BX471 hydrochloride (ZK-811752 hydrochloride) is a potent, selective non-peptide CCR1 antagonist (Ki: 1 nM for human CCR1). It shows 250-fold selectivity for CCR1 over CCR2, CCR5, and CXCR4.

MIP-1α-CCR1:1 nM （ki）, RANTES-CCR1:2.8 nM （ki）, MCP-3-CCR1:5.5 nM （ki）

BX471 is a potent functional antagonist based on its ability to inhibit a number of CCR1-mediated effects including Ca2+ mobilization, increase in extracellular acidification rate, CD11b expression, and leukocyte migration and it is also able to displace 125I-MIP-1α/CCL3 binding to mouse CCR1 in a concentration-dependent manner (Ki: 215 nM). BX471 demonstrates a greater than 10,000-fold selectivity for CCR1 compared with 28 G-protein-coupled receptors [1]. BX471 also inhibits the RANTES-mediated adhesion of T lymphocytes to activated endothelium [4]. BX471 (0.1-10 μM) shows dose-dependent inhibition of RANTES-mediated and shear-resistant adhesion on IL-1β-activated microvascular endothelium in shear flow in isolated blood monocytes. Increasing concentrations of BX471 inhibits the Ca2+ transients induced by MIP-1α/CCL3 in both human and mouse CCR1 (IC50s: 5.8 nM and 198 nM) [2].

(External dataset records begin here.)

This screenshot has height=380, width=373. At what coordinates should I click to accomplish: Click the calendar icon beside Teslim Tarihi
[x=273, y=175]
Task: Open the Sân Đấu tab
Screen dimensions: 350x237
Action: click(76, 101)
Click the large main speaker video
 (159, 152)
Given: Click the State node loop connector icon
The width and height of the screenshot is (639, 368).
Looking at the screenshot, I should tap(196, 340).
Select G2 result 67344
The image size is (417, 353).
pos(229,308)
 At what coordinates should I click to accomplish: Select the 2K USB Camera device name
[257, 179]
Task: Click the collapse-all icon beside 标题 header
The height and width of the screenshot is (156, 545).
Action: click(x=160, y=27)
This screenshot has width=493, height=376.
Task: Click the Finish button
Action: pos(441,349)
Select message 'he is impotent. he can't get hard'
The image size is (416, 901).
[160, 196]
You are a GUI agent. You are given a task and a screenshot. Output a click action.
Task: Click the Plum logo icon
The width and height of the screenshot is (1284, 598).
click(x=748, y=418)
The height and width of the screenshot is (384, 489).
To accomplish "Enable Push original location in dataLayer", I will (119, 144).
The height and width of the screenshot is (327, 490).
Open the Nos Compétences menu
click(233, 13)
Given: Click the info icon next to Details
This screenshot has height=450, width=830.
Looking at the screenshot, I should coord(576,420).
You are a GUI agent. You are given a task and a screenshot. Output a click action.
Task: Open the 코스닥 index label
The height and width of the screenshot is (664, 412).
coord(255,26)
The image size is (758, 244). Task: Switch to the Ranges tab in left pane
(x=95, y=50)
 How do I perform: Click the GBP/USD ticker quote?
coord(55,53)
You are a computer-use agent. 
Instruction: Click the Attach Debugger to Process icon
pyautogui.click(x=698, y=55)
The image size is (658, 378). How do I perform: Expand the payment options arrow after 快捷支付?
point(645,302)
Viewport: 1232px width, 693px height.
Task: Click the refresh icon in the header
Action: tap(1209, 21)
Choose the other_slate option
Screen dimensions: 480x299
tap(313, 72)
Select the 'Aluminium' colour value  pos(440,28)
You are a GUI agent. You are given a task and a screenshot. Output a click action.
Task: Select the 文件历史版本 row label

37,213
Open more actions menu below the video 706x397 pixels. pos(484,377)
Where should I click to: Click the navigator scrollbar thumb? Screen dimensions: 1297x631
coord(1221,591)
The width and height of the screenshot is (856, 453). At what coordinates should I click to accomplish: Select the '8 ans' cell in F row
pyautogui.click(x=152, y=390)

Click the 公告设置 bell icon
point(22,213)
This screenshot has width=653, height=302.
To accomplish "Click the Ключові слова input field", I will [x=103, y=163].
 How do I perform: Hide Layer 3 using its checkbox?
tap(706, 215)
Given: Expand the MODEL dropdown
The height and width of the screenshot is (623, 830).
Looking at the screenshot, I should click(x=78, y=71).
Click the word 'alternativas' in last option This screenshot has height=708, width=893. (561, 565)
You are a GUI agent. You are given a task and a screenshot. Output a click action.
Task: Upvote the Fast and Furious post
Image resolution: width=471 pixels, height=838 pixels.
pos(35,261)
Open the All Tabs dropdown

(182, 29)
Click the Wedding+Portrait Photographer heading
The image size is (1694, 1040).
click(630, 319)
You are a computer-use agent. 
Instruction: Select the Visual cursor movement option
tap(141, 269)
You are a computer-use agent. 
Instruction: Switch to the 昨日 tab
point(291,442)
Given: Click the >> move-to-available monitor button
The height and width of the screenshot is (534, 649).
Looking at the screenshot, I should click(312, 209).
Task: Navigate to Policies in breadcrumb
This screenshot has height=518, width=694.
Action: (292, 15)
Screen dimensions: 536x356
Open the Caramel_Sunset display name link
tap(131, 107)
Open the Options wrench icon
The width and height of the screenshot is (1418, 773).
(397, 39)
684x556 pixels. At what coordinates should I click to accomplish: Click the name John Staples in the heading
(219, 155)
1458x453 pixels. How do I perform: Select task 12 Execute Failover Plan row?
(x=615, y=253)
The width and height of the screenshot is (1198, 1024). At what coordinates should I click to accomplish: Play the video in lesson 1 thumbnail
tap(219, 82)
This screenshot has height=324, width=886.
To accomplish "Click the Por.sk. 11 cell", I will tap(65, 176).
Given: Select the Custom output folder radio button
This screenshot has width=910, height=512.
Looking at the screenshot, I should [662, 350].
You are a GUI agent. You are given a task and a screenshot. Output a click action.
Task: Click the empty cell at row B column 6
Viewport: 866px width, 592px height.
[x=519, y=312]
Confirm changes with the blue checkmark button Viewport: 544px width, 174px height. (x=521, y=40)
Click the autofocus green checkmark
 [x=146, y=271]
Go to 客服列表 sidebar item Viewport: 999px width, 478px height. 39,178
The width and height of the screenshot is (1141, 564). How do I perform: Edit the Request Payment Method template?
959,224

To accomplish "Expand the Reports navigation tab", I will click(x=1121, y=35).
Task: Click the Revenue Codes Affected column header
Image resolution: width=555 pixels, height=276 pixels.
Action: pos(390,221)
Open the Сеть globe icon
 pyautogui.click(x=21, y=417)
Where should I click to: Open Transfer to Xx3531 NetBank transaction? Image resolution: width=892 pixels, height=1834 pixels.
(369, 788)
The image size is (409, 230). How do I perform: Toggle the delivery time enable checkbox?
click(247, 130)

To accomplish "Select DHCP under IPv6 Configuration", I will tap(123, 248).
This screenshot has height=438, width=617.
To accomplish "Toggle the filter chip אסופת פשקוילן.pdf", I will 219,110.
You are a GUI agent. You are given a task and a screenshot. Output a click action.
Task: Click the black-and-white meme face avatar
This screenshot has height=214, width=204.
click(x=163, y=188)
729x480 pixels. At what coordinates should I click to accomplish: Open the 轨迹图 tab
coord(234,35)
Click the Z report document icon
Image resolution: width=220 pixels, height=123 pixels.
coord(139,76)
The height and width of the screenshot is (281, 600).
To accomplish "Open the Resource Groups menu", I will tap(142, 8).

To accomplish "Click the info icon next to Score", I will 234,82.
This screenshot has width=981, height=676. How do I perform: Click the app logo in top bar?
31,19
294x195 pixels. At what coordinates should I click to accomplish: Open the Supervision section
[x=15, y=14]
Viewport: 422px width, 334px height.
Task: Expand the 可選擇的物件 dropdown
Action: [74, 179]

BX471 has a borderline significant effect on the number of CCR5-positive CD8 cells in the peripheral blood. BX471 reduces the amount of FSP1-positive cells by 65% in UUO kidneys as compared with vehicle control [2]. BX471 (4 mg/kg, p.o. or i.v.) is orally active with a bioavailability of 60% in dogs. Furthermore, BX471 effectively reduces disease in a rat experimental allergic encephalomyelitis model of multiple sclerosis [1]. BX471 (20 mg/kg, s.c.) reaches peak plasma levels of 9 μM by around 30 minutes, and this rapidly declines to approximately 0.4 μM after 2 hours. From 4 to 8 hours the drug plasma levels drop to 0.1 μM or lower. Mice treated with 20 mg/kg of BX471 for 10 days shows a reduction of interstitial CD45 positive leukocytes of approximately 55%. Pretreatment with BX471 reduces macrophage and neutrophil accumulation in the kidney after ischemia-reperfusion injury [3].